Start of Data records
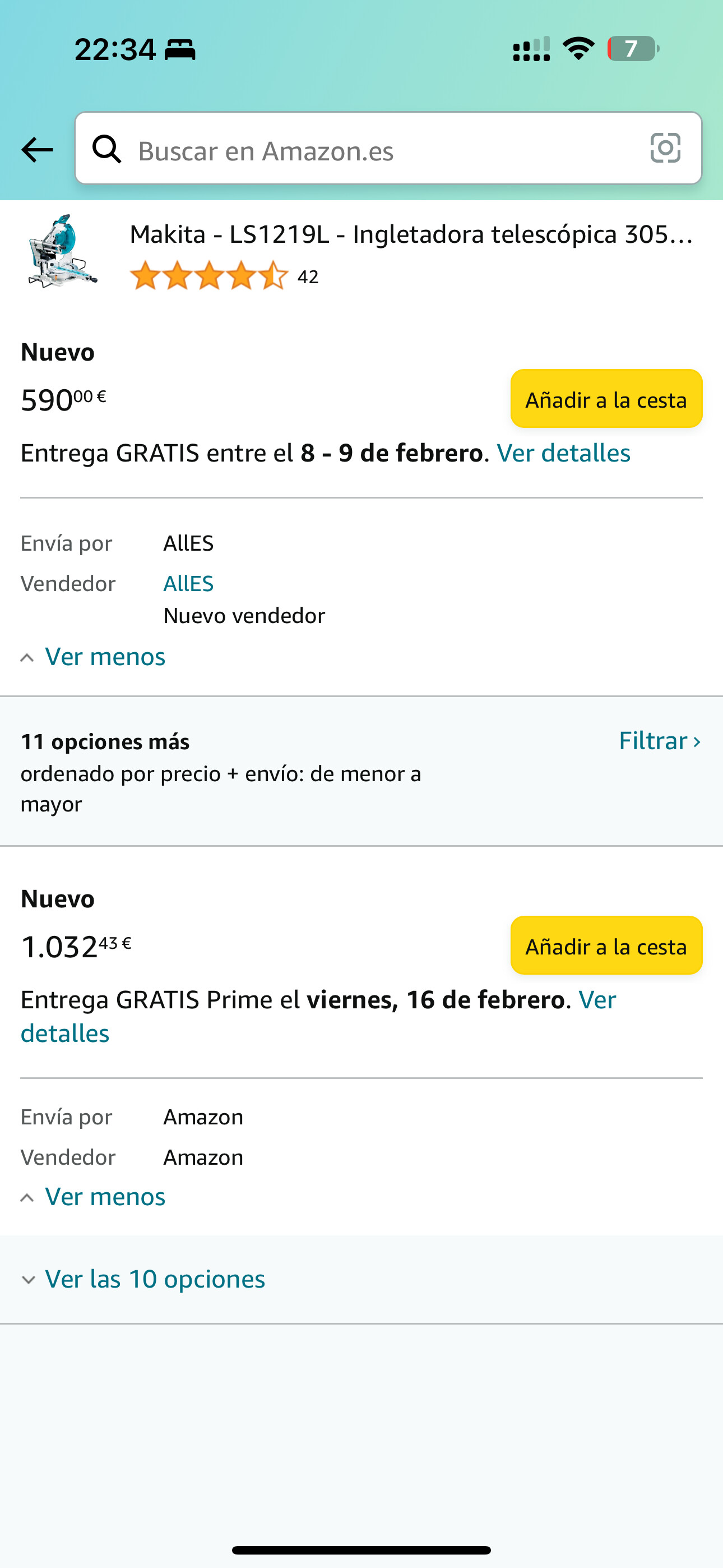Add the 1.032,43 € offer to basket
This screenshot has width=723, height=1568.
(606, 946)
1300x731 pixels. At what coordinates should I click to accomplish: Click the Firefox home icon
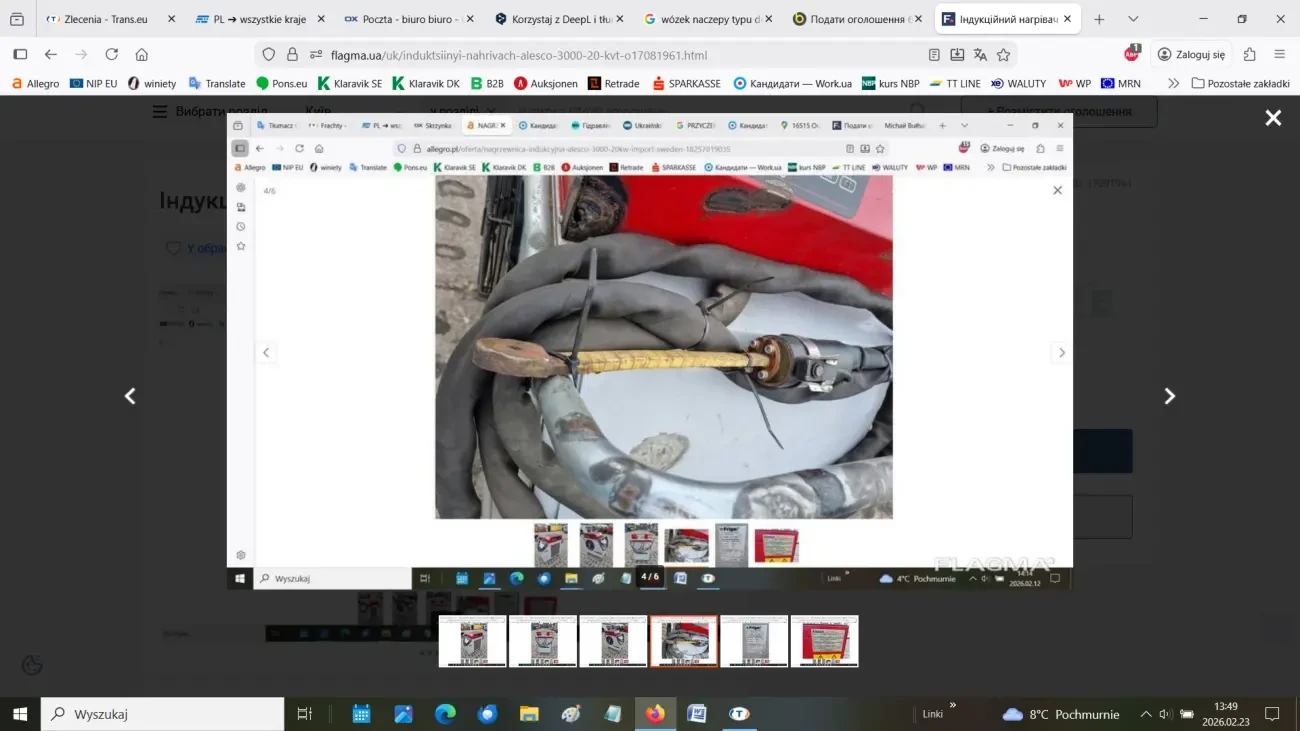[x=141, y=54]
End of Data records
▸ **What is being asked**
Repeat only the lines from the line with "1300x731 pixels. At" to the end of the entries, including both the first and the last line, and drop every picture.

▸ **Answer to the exercise**
1300x731 pixels. At what coordinates should I click to accomplish: Click the Firefox home icon
[x=141, y=54]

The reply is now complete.